* AVAILABLE RECORDS:
►
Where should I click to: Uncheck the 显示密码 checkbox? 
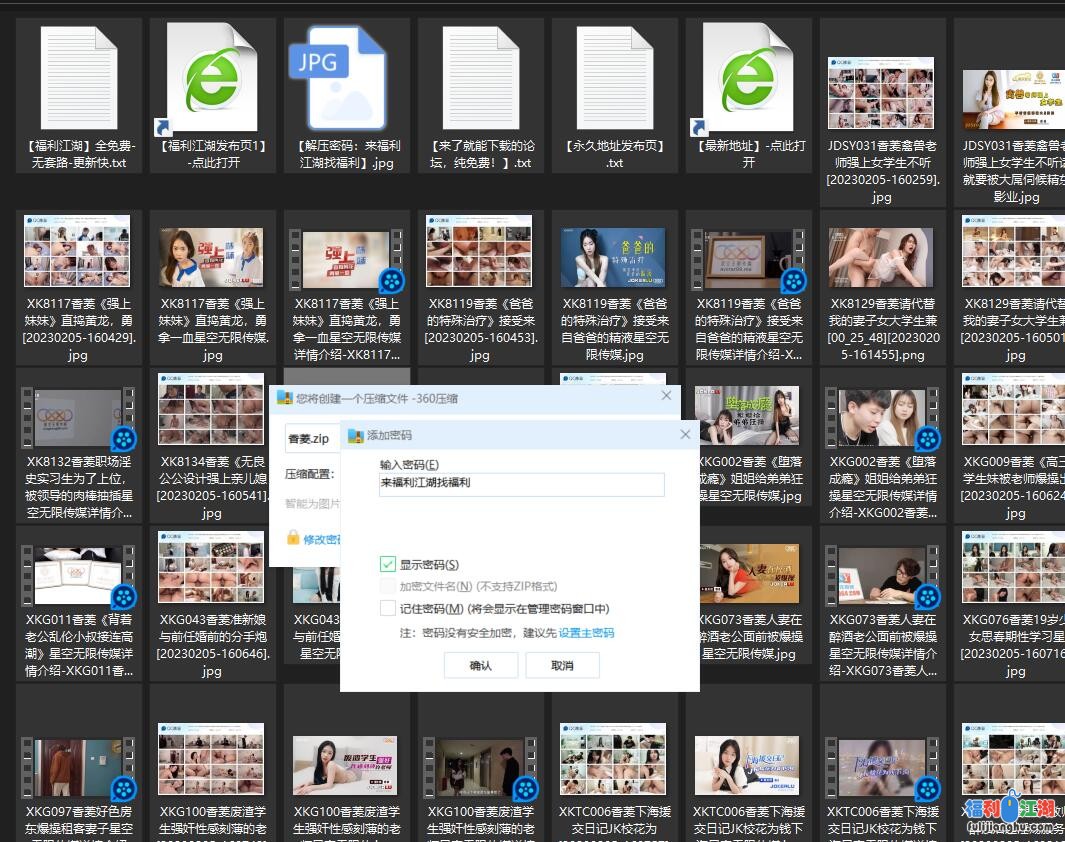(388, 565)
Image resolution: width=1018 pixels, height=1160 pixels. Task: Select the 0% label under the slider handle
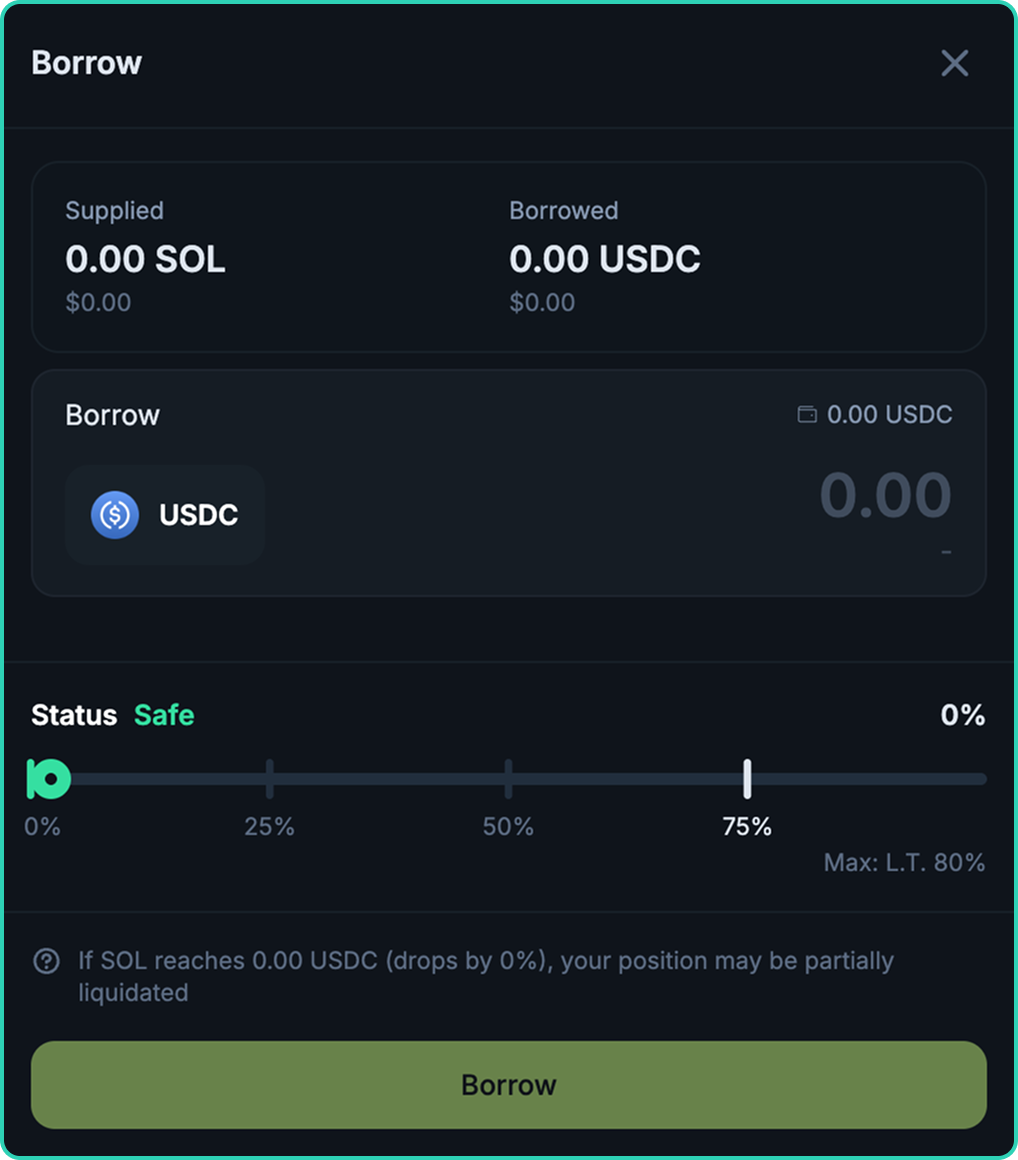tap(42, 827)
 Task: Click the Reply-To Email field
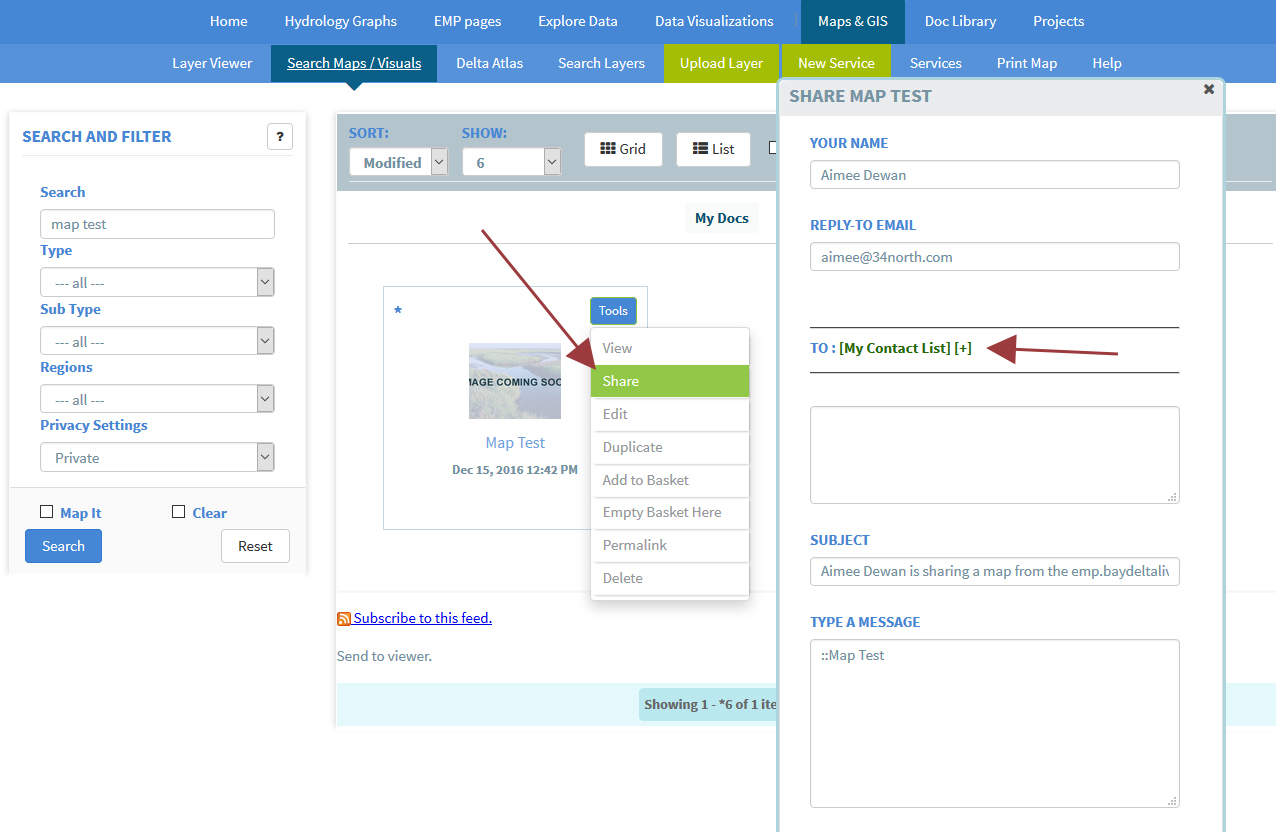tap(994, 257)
◄
►
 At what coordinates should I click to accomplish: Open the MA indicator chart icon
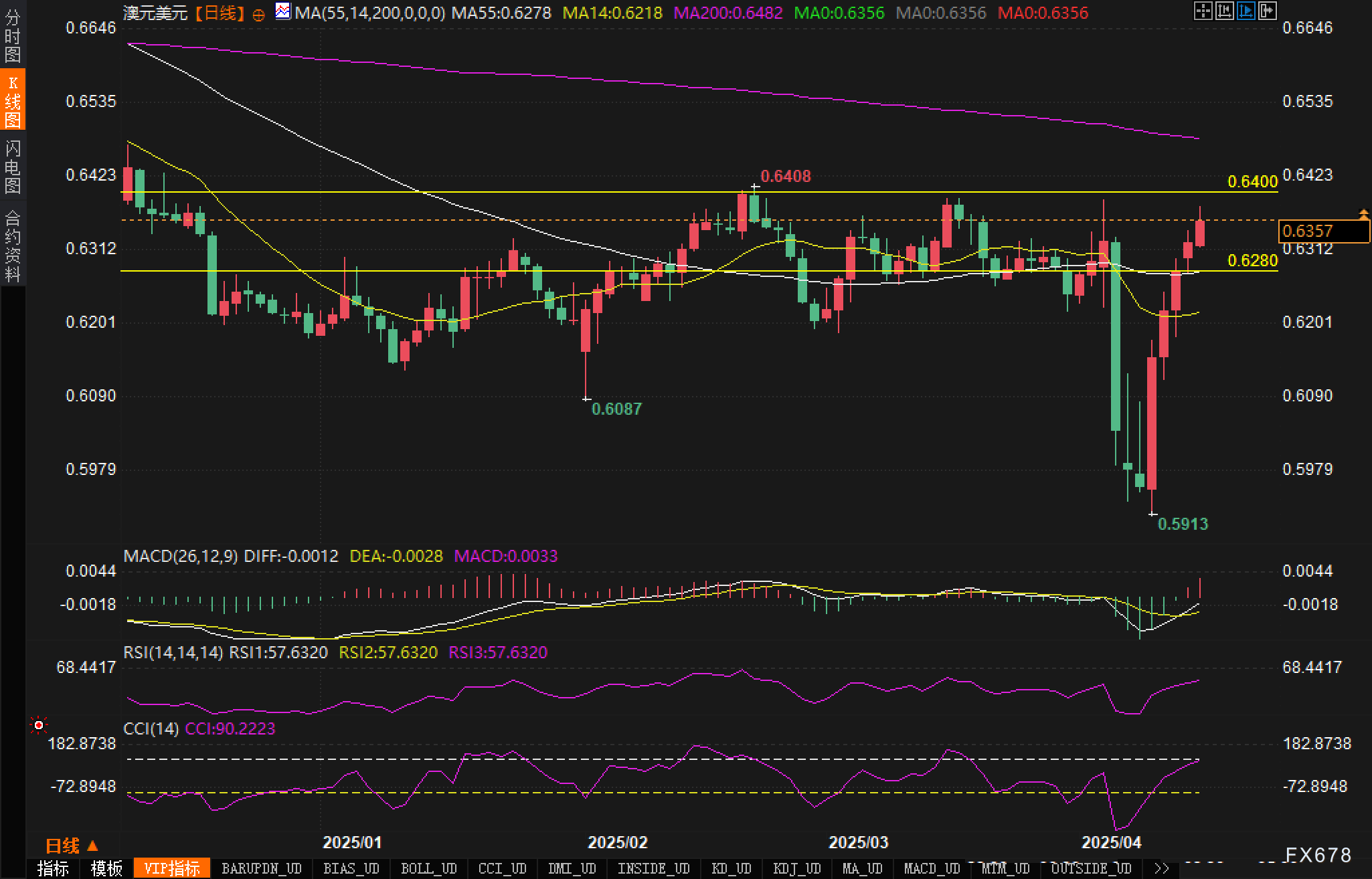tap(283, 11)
◄
* WRITTEN TASK:
Repeat the records verbatim from the line with "Image resolution: width=1018" to the line with "tap(994, 257)", both included, and leave the pictures out of your answer.

* RESULT OF THE EXERCISE:
Image resolution: width=1018 pixels, height=1160 pixels. Task: Select the 0% label under the slider handle
tap(42, 827)
 Task: Click the Reply-To Email field
tap(994, 257)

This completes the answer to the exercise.